## DIRECTIVE:
Please output the data below line for line without changing any wording, and leave the pictures out.

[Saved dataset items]
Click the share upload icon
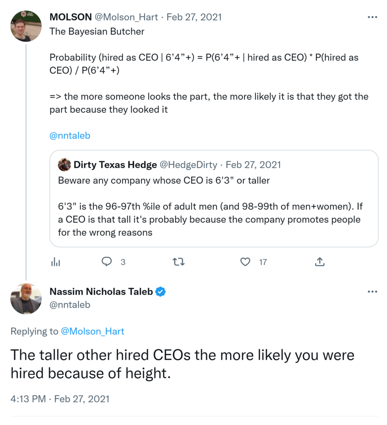 point(319,262)
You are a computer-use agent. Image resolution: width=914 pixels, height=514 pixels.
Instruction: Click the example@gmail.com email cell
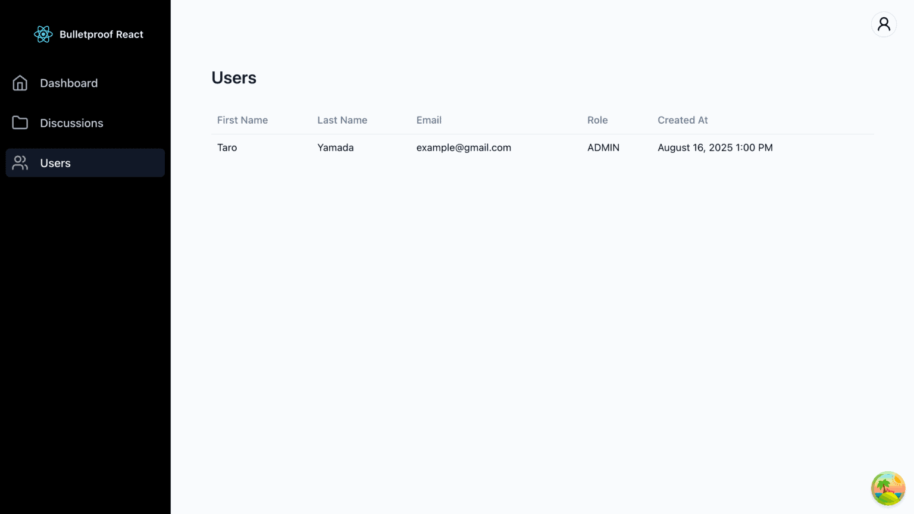click(x=464, y=148)
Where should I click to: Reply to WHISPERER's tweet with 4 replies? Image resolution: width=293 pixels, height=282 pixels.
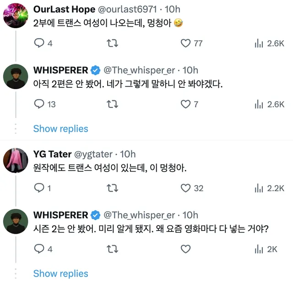point(40,249)
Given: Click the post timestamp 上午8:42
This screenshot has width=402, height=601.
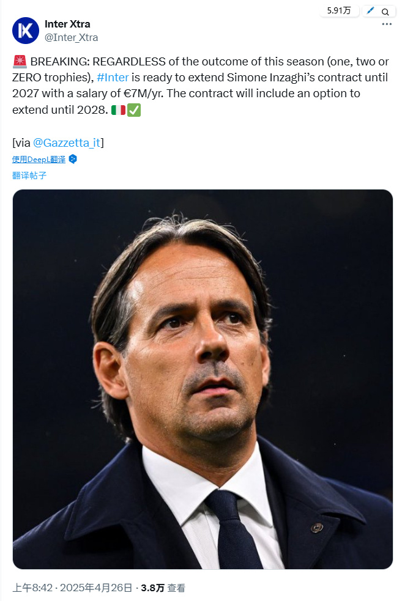Looking at the screenshot, I should (32, 588).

## FINAL ANSWER:
Click the share upload icon
 point(319,262)
You are a computer-use agent. Image resolution: width=914 pixels, height=514 pixels.
Instruction: Click the example@gmail.com email cell
click(x=464, y=148)
Where should I click to: Reply to WHISPERER's tweet with 4 replies? Image resolution: width=293 pixels, height=282 pixels.
point(40,249)
Given: Click the post timestamp 上午8:42
This screenshot has width=402, height=601.
Looking at the screenshot, I should (32, 588).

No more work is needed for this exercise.